*EXCERPT TO READ:*
______________________________

She comes off the me that way. But I'm not sure what that means. Is she that worried more is going to make it worse. I've already told her that it can't get worse. She had an affair.


----------



## aug (Aug 21, 2011)

rebelm said:


> She comes off the me that way. But I'm not sure what that means. Is she that worried more is going to make it worse. I've already told her that it can't get worse. She had an affair.


I quickly glanced over your other threads.

She's not ready to completely give up her lover. They have a long history together.

So, I dont think she's telling you everything.


----------



## michzz (Jun 6, 2008)

Don't end up like me, told it happened "once" when in reality it was ongoing for 8 years a
ANd hidden for another 8.

If she's lying about it it is likely still ongoing.
_Posted via Mobile Device_


----------



## morituri (Apr 1, 2011)

Neither D or R are easy, they both suck. What you have to ask yourself is this, considering all the facts of your situation, which of the two offers you the best chance of personally recovering from your wife's affair? Your emotional health is paramount and you need to make a wise choice in regards to it.


----------



## rebelm (Oct 8, 2010)

aug said:


> I quickly glanced over your other threads.
> 
> She's not ready to completely give up her lover. They have a long history together.
> 
> So, I dont think she's telling you everything.


I've wondered that also. Been watching for another phone. I asked her to stay last night and she wouldn't. But we did have the physical fight that night. I've followed her a time or to as well. He did get pissed at her when I had her text the no contact. She can to me and said it was over. I had her do that in front of me with no warning. They broke it off for three months in the beginning of the year while he tried to save his marriage. The started back. I have proof of that. I've told her I have the same concern now.


----------



## tacoma (May 1, 2011)

You have to tell his wife.

That will change the entire situation in your favors.

Inform the Om`s wife he`s having an affair with your wife.

Do it now.


----------



## rebelm (Oct 8, 2010)

morituri said:


> Neither D or R are easy, they both suck. What you have to ask yourself is this, considering all the facts of your situation, which of the two offers you the best chance of personally recovering from your wife's affair? Your emotional health is paramount and you need to make a wise choice in regards to it.


A week ago D was an easy answer. Handing her divorce papers made her back up. Guess that answer has become hard this week.


----------



## rebelm (Oct 8, 2010)

tacoma said:


> You have to tell his wife.
> 
> That will change the entire situation in your favors.
> 
> ...

______________________________

*DATASET EXTRACT:*

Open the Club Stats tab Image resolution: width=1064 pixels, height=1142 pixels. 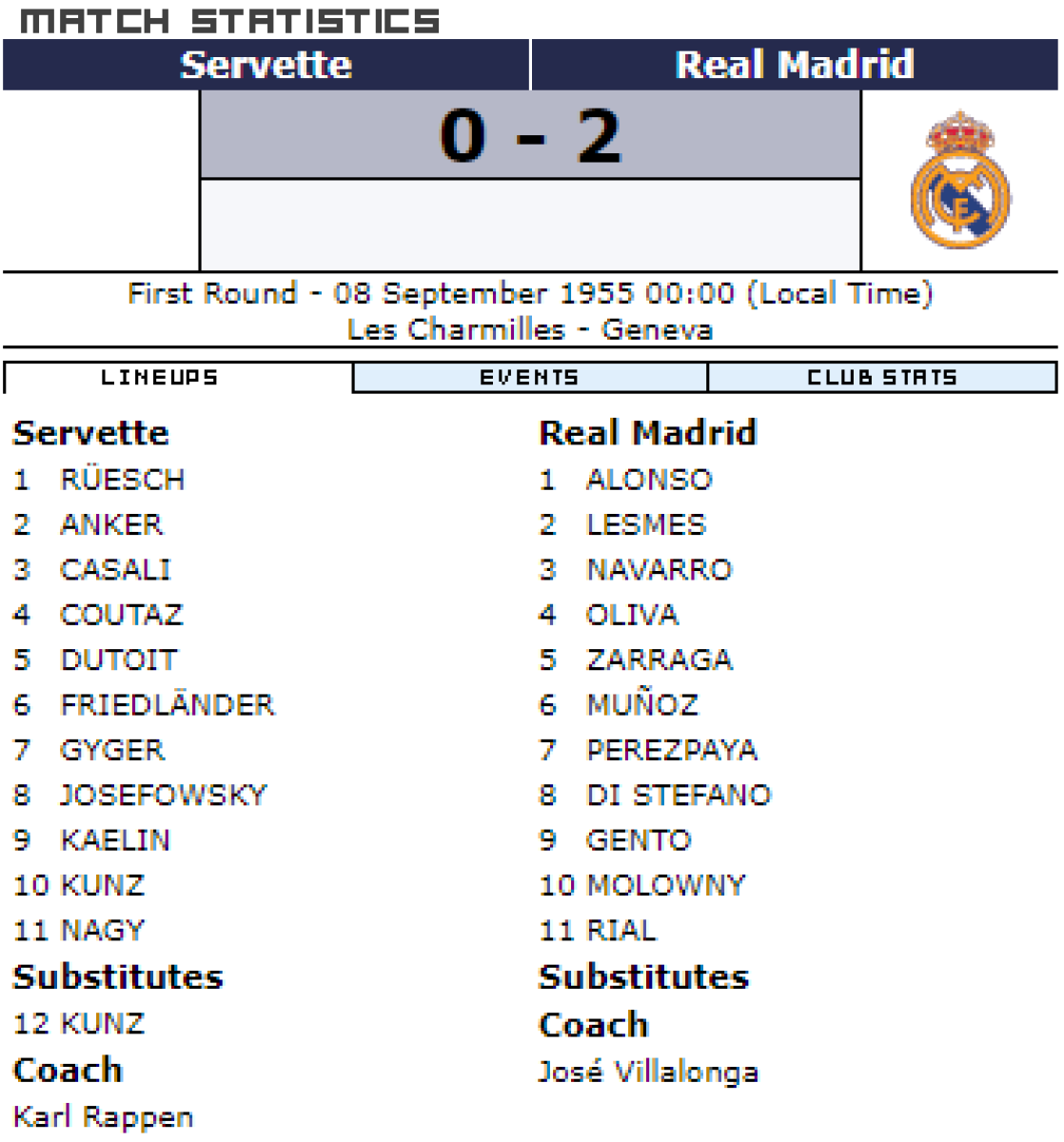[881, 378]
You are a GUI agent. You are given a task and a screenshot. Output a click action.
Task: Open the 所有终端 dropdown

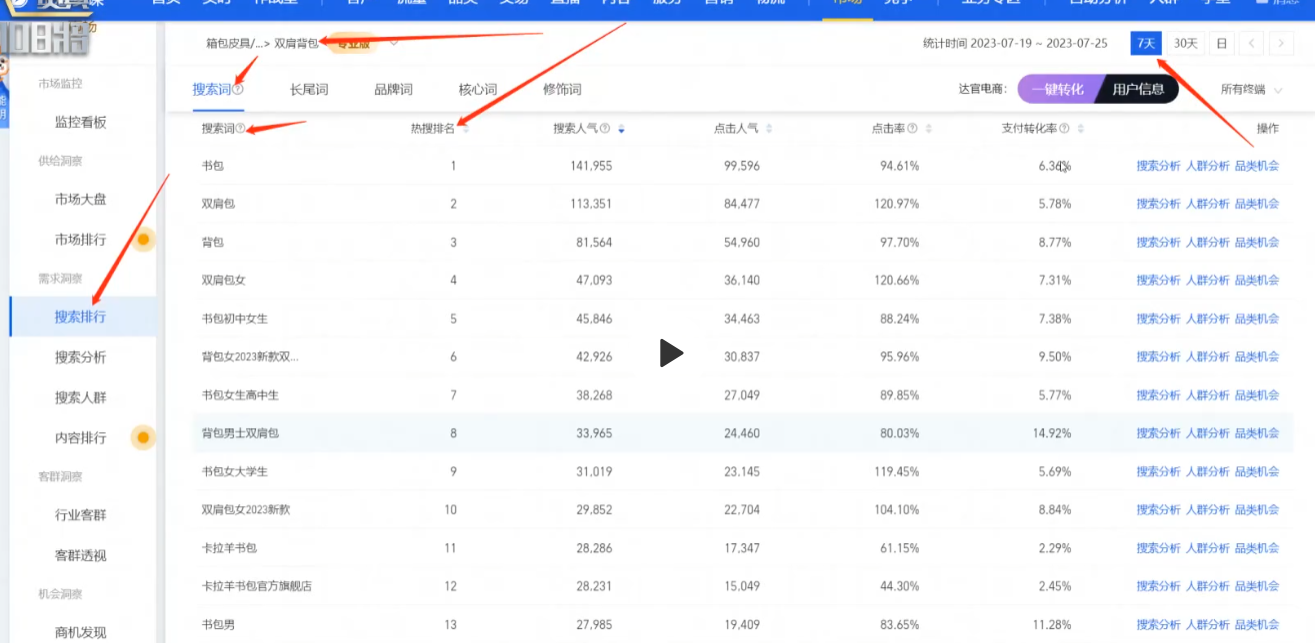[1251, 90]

______________________________

*WHAT TO DO:*
1. In the forum thread on the wife's affair, for how long did the affair partners break it off at the beginning of the year?
2. Write the next part of the forum thread on the wife's affair, starting after its last line.
The material comes from a separate source and is unrelated to the forum thread on the wife's affair.

*TASK ANSWERS:*
1. Three months.

2.
They got divorced a few months ago. They both had affairs. I tried to contact her on FB. No answer but she rarely post. She never contacted me.


----------



## rebelm (Oct 8, 2010)

And yes I guess I should have added that he has been divorced about three or four months. She has made no real attempts to see him anymore than she was. She has her opportunity to be with him all the time if she wants.


----------



## Onedery (Sep 22, 2011)

michzz said:


> Don't end up like me, told it happened "once" when in reality it was ongoing for 8 years a
> ANd hidden for another 8.
> 
> If she's lying about it it is likely still ongoing.
> _Posted via Mobile Device_


Damn. If she were to have cheated for 16 years, you would be approaching my twenty years of deceit.
The lying is what gets me. How do they do it for so long and even find a way to place the blame on the betrayed spouse when the jig is up.?
Since I was able to establish that mine started cheating after the first six moths of our marriage by finding out that I wasn't her son's father, I think it has been a "game" that she enjoys and it was caused by something that she was exposed to long before I ever met her.
If you have to lie every day to your alleged SO in order to get through the day, I should think you might want to try living without the burden of having to be with them, at all.


----------



## sadcalifornian (Sep 18, 2011)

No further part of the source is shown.